--- Exercise data ---

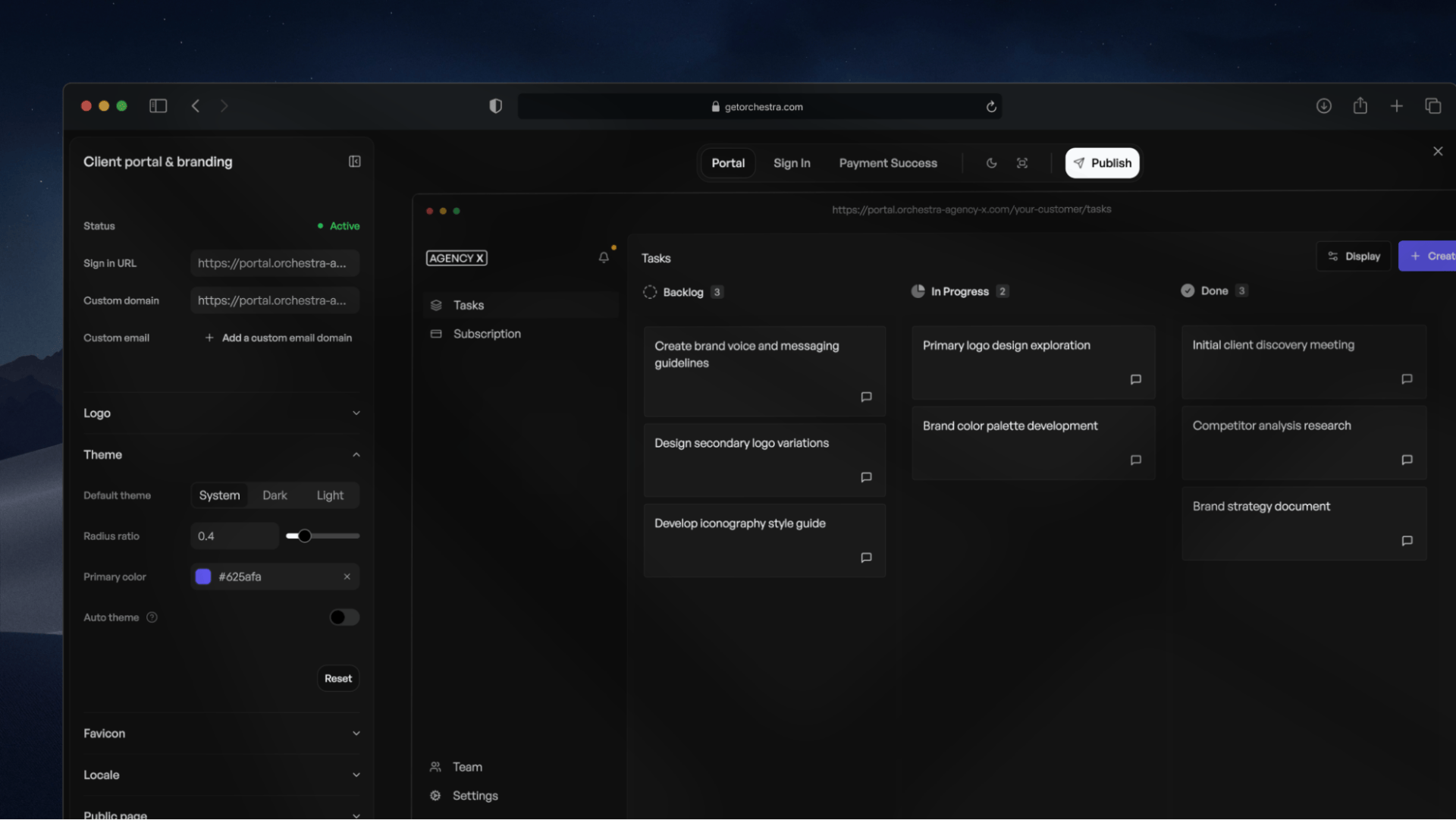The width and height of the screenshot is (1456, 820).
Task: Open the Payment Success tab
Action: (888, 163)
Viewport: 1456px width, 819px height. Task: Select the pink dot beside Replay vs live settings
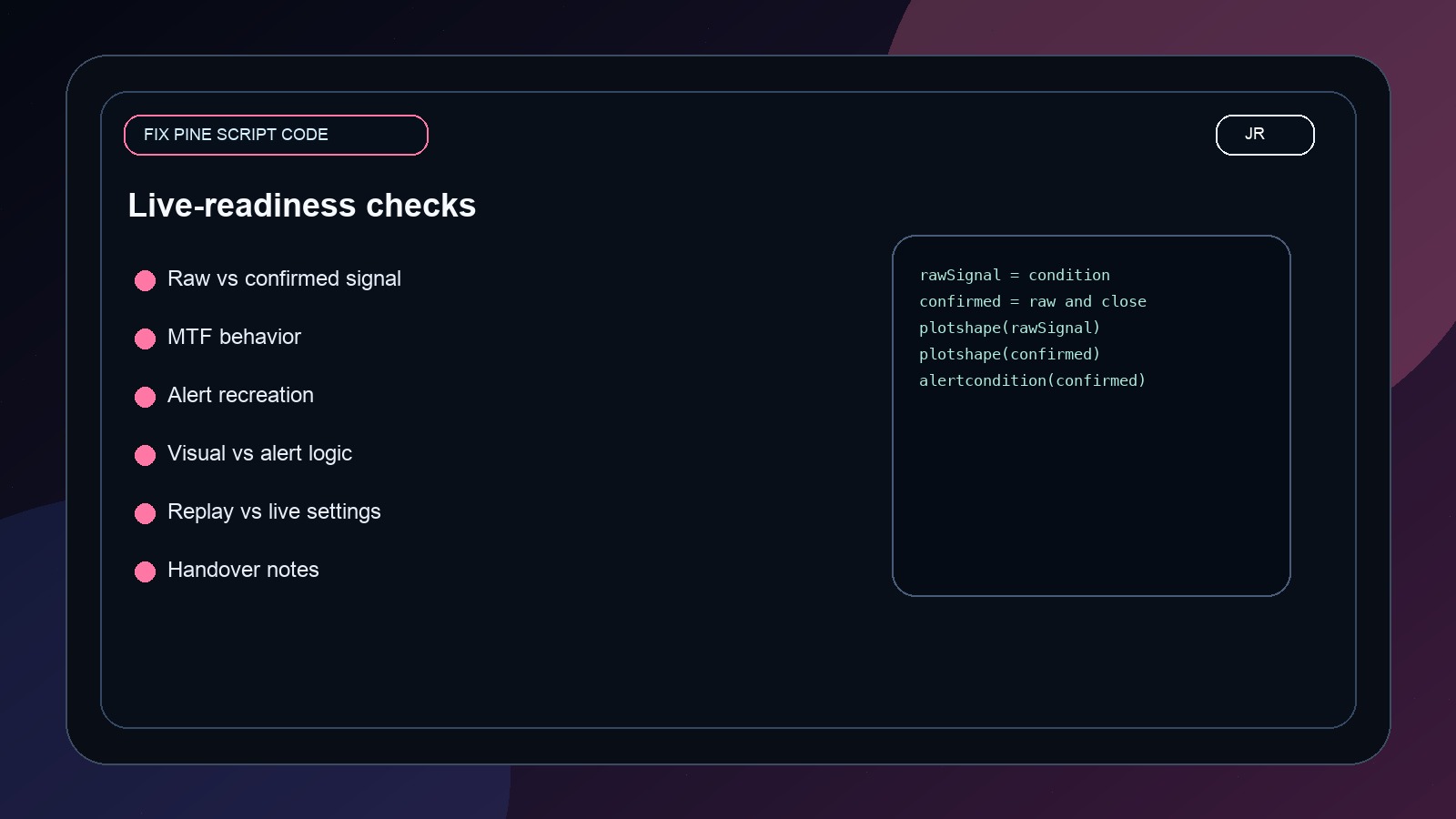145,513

---

**Work order**
For this exercise, write out exactly the lines from the one with "Viewport: 1456px width, 819px" through the last line of the records, inclusive, and leave each picture out.

**Output for this task**
Viewport: 1456px width, 819px height. Task: Select the pink dot beside Replay vs live settings
145,513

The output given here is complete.